CSc 250: Assignment 1

This first assignment focusses on helping you get familiar with the command-line interface and learning how to use some common command line tools. For all problems in this assignment, students are limited to using the following command line tools:

pwd ls cd touch rm rmdir find echo cat sort grep head tail uniq rev cut sed if/else

You can also use bash variables however you please. Notice that a few of these commands we have not learned about in lecture. Use the man pages, Google or office-hours to figure out how to use these commands. When grading your assignments, each problem will be thoroughly tested with many types of input, so make sure you test your scripts well!

Obviously, this homework requires the use of the bash shell. If you do not have a Mac, Unix, or Linux computer that can run bash, do this assignment in one of the CS computer labs in Gould-Simpson.

Job =>
Pick up the CSc 250 assignment text after its last sentence and carry it forward. The material that follows comes from a separate source and is unrelated to the assignment text.

Dataset content =>
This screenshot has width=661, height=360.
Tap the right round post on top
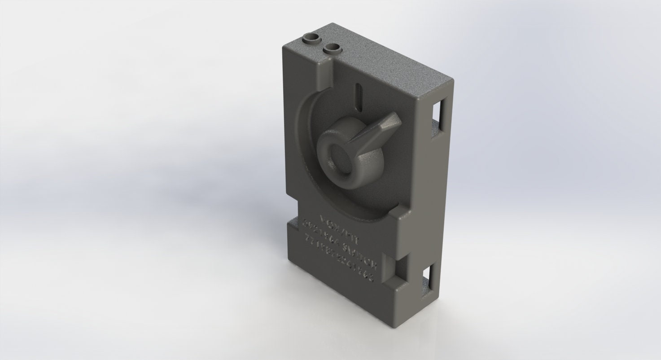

Answer for this exercise =>
Your bash scripts should be well-formatted and easy for the graders to read. Each script should have a header comment at the top (under the Sha-Bang) that has the following format:

#
# Author: Student Name
# Description:
#    A description of what this program/script does!
#    In this section, you can document how the script works, and what the
#    command-line options are.
# 

If any part of your scripts are particularly complex, you should put documentation comments above those lines of code.

Many of the script that you are to write require the user to specify an input file. Each script should check to ensure that the files passed to them exist. If the file does not exist, and error should be printed with the form:

File X does not exist

Where X is the name of the file that the user specified. We will test your scripts with invalid file names, and points will be deducted if this feature doesn’t work properly.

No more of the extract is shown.